::: Listed entries

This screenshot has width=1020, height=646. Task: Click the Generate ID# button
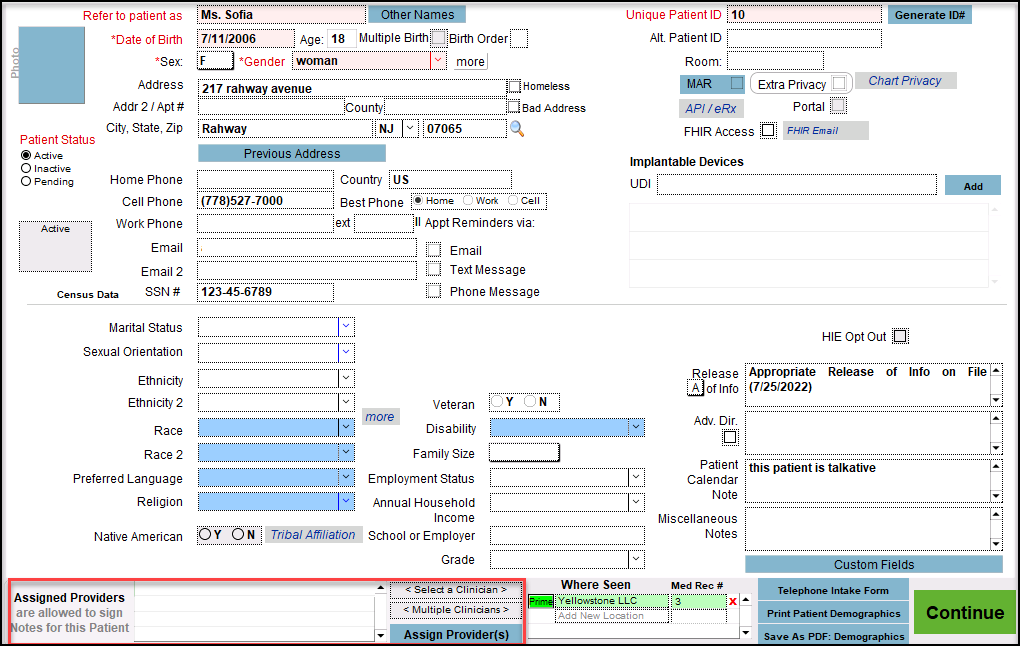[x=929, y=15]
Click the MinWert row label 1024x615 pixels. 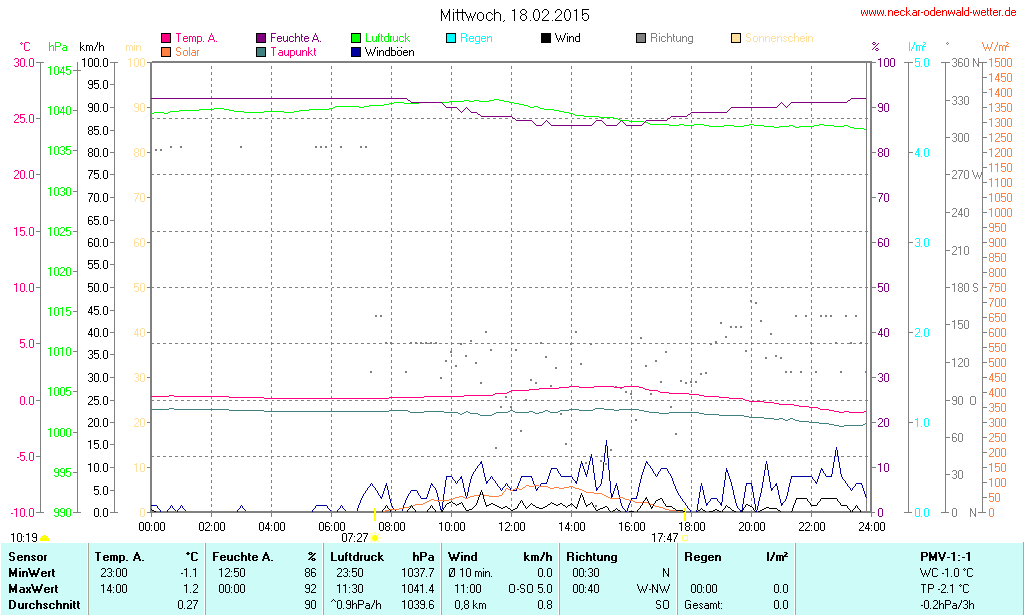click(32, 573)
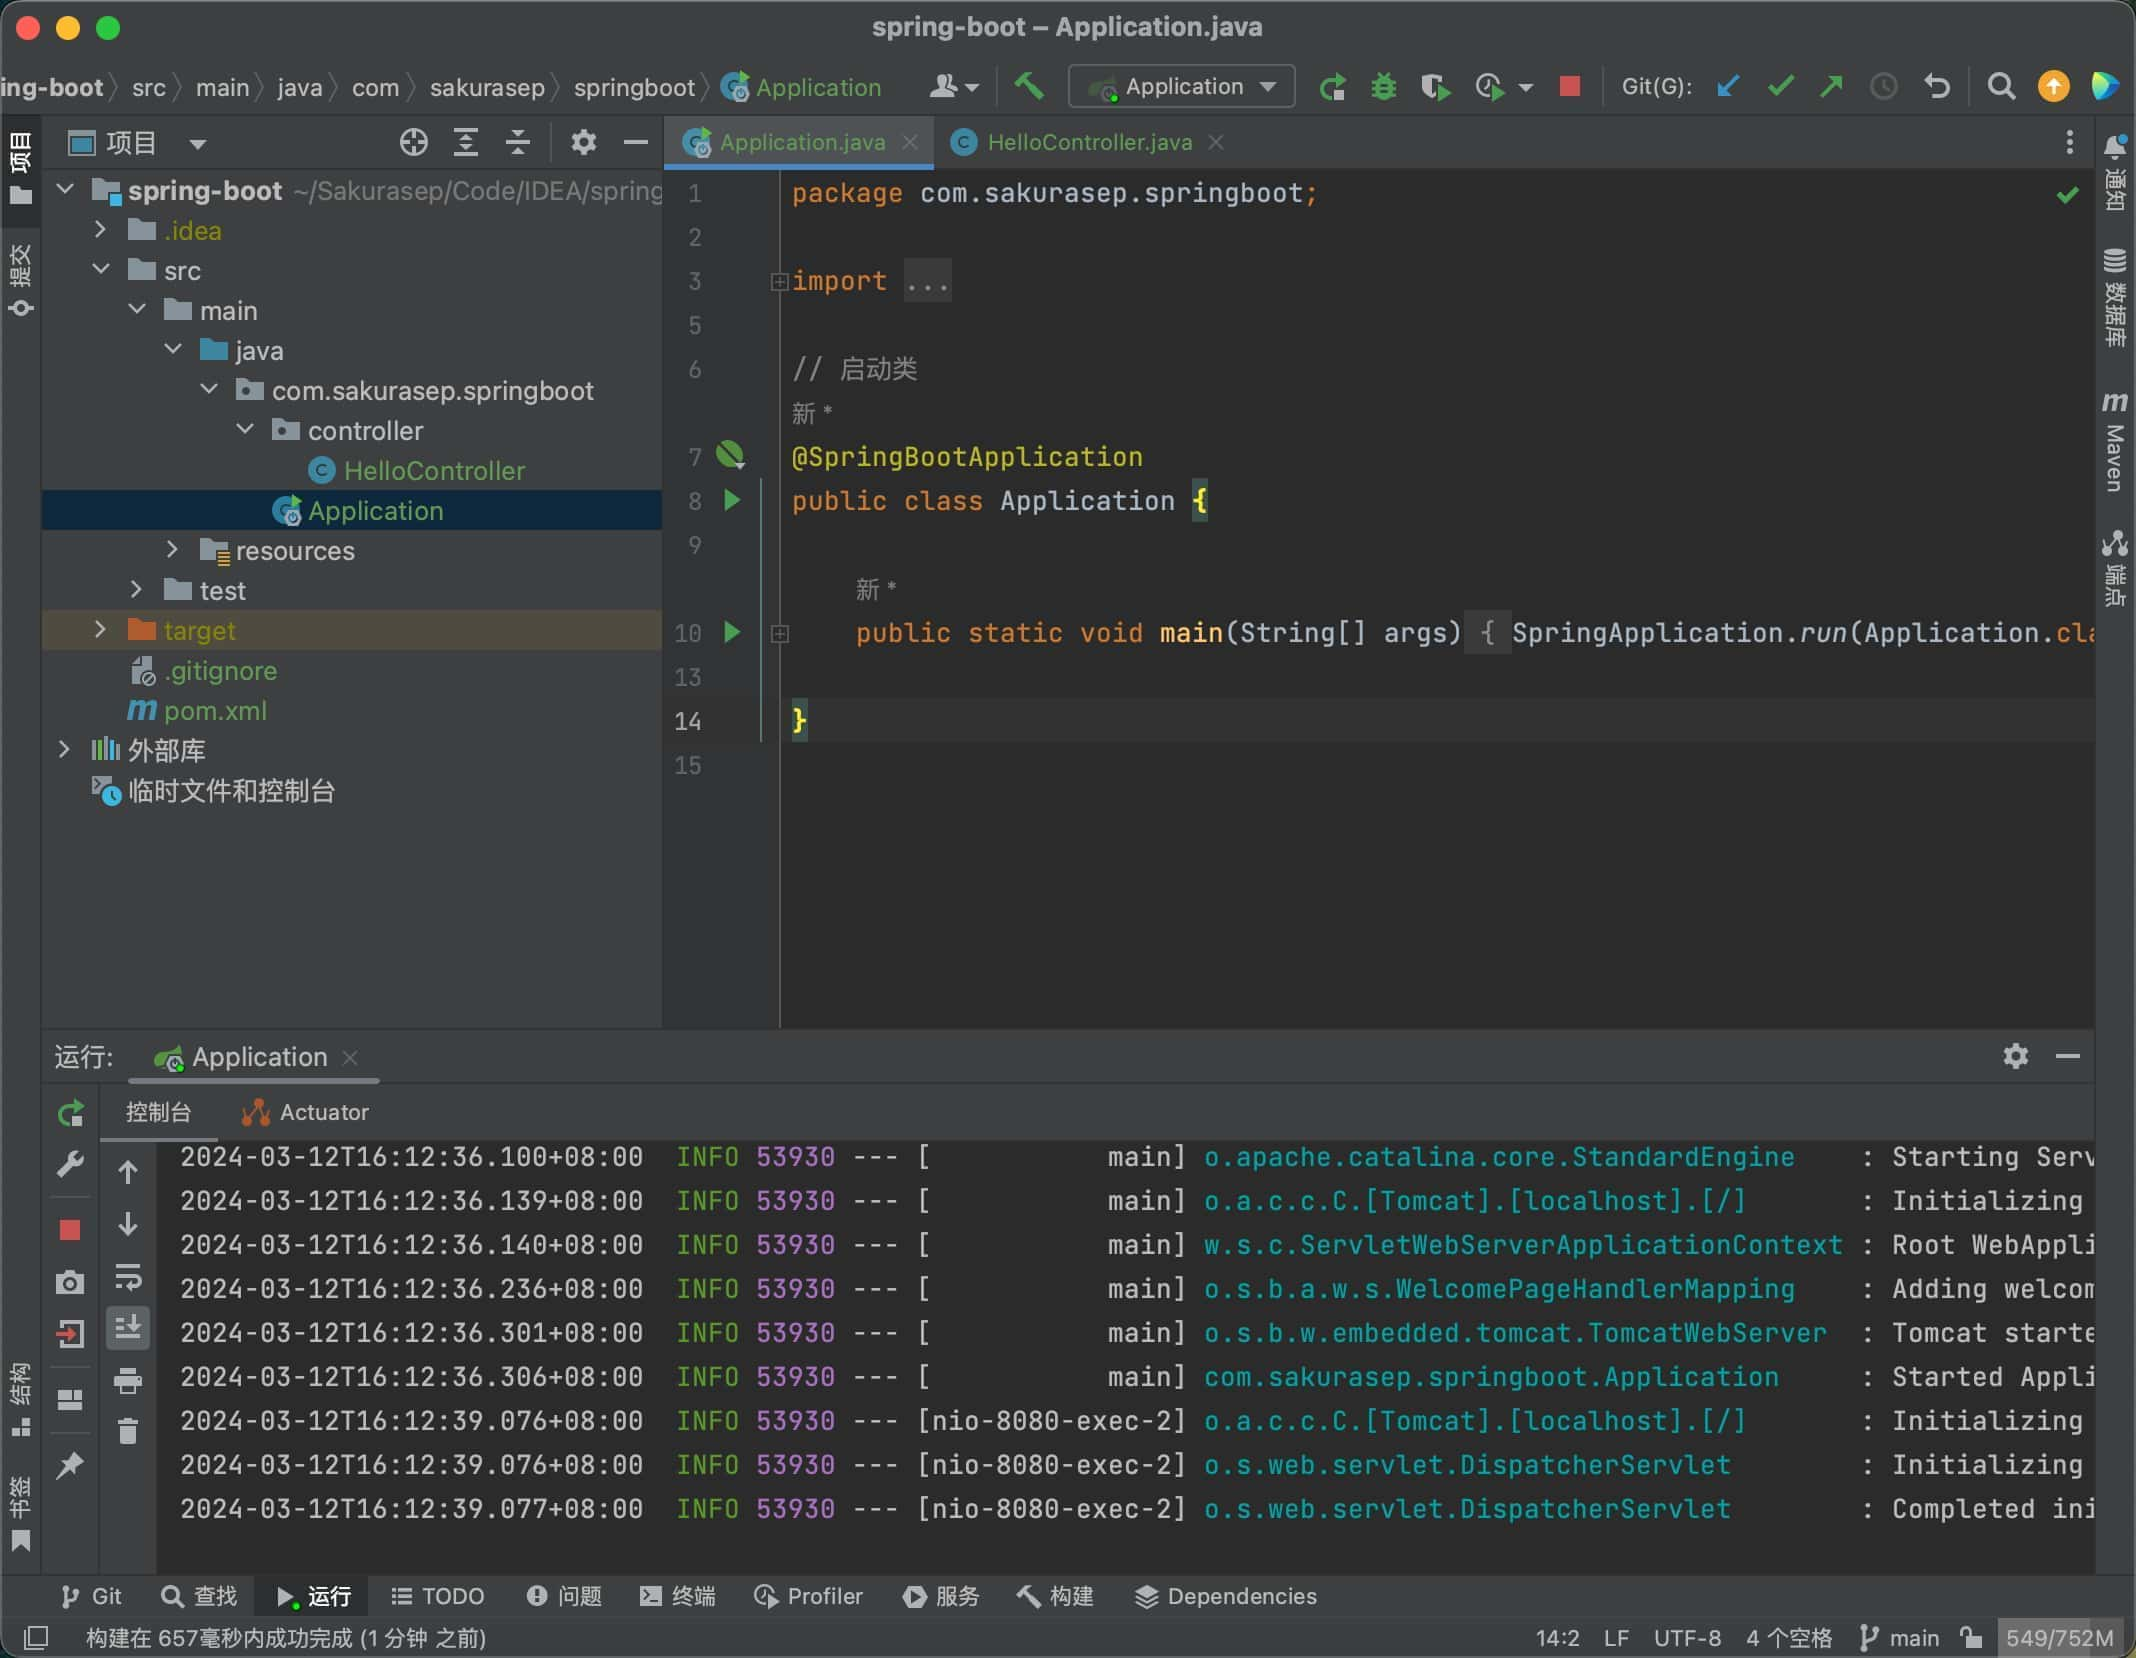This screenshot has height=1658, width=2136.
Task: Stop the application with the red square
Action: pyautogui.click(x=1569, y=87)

::::::
::: Listed entries

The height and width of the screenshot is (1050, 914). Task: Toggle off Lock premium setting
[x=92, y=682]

::::::

Gather each line in the records that contains the string "Task".

This screenshot has width=1020, height=646. Task: Click the Generate ID# button
Task: Stop the application with the red square
The height and width of the screenshot is (1050, 914). Task: Toggle off Lock premium setting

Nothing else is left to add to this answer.